The very high brilliance X-rays available at the modern synchrotron sources, such as PETRA III at DESY in Hamburg, allows us to determine (by measuring X-ray diffraction, XRD) the compression behavior of geomaterials compressed in the diamond anvil cell (DAC) up to very high pressures relevant for the deep interior of the Earth. We are currently performing studies of the pressure-volume (P-V) equation of state of hercynite (FeAlO₄) the iron end-member of the upper mantle peridotitic spinel and of the 3.65 Å phase, MgSi(OH)₆ the product of decomposition of the 10 Å phase and a relevant candidate for the deep transport of hydrogen in the mantle through subduction. Moreover we examine the synthesis and properties of new materials containing Mg-Fe-N and Si-Ge.

Contact

Dr. Sergio Speziale

Dr. Hans Josef Reichmann

The coesite-stishovite transition of hydrous, Al-bearing SiO₂

The P-T conditions of the transition of the silica polymorphs coesite (Coe) – stishovite (Sti) have been investigated in numerous experimental studies in the pure SiO₂-system (e.g., Ono et al., 2017). However, Coe and Sti can incorporate significant amounts of Al and H in their structures by various substitution mechanisms. In this project we examine the influence of Al₂O₃ and H₂O on the position of the Coe-Sti transition at P and T using the multi-anvil press at the synchrotron PETRA III, Hamburg, combined with in situ X‑ray diffraction measurements. As starting material, we use 100 % Sti which was formed in situ at 9 GPa and 900 °C prior to our equilibrium experiments from a mixture of amorphous SiO₂ plus 1 wt % γ-Al₂O₃ plus 10 wt % H₂O (filled in X-ray transparent Titanium-capsules).
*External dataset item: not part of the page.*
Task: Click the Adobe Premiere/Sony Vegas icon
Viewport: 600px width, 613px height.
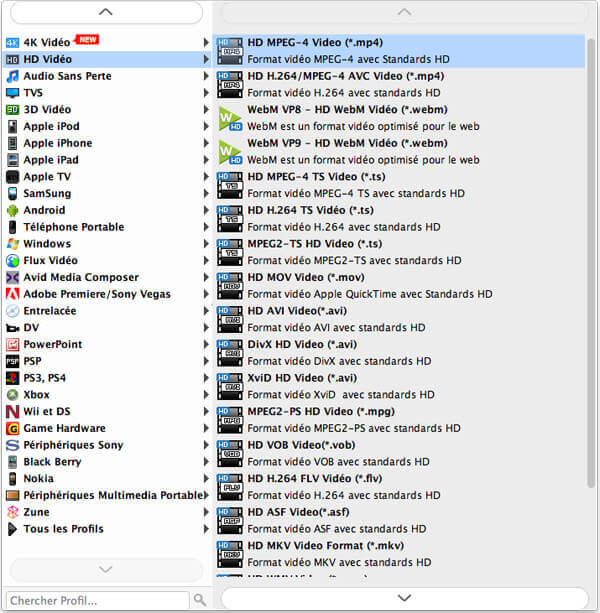Action: click(x=12, y=294)
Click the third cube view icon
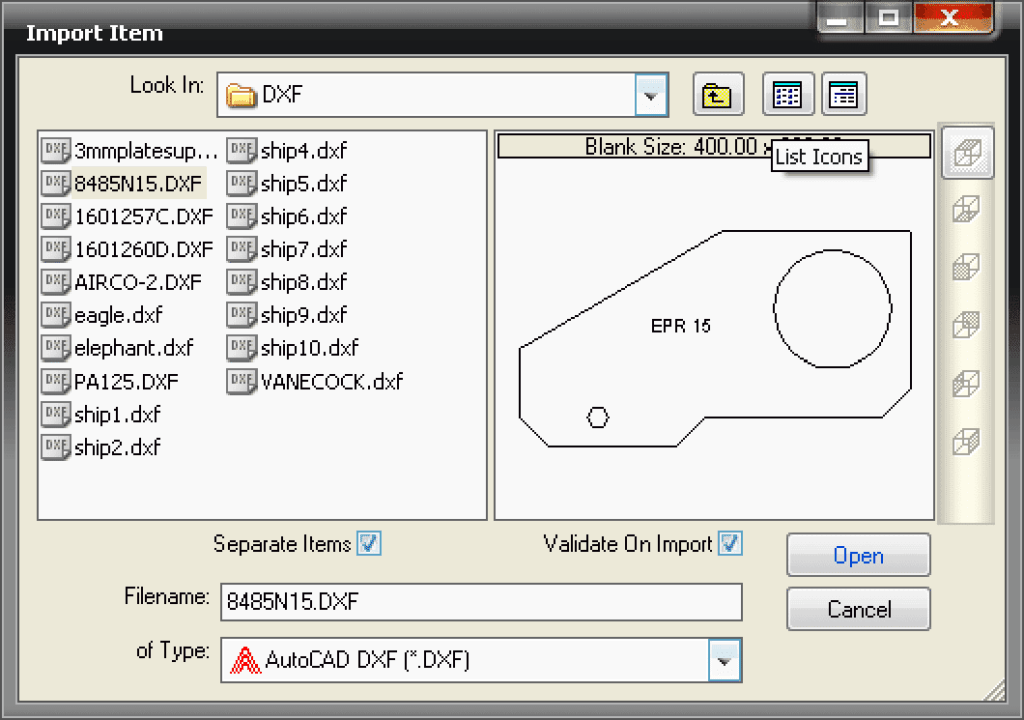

Our preliminary results indicate that the transition is shifted to lower pressures compared to the pure SiO₂ system (Ono et al. 2017). This is in accordance to the findings of Bolfan-Casanova et al. (2009) for the stishovite – post-stishovite transition, who observed a shift of the transition pressure from 80 GPa to 30 GPa at 2500 K by incorporation 3 wt% Al₂O₃ into stishovite.

Bolfan-Casanova, N., Andrault, D., Amiguet, E., and Guignot, N.: Equation of state and post-stishovite transformation of Al-bearing silica up to 100 GPa and 3000 K, Phys. Earth Planet. Inter., 174 (1-4), 70-77, https://doi.org/10.1016/j.pepi.2008.06.024, 2009.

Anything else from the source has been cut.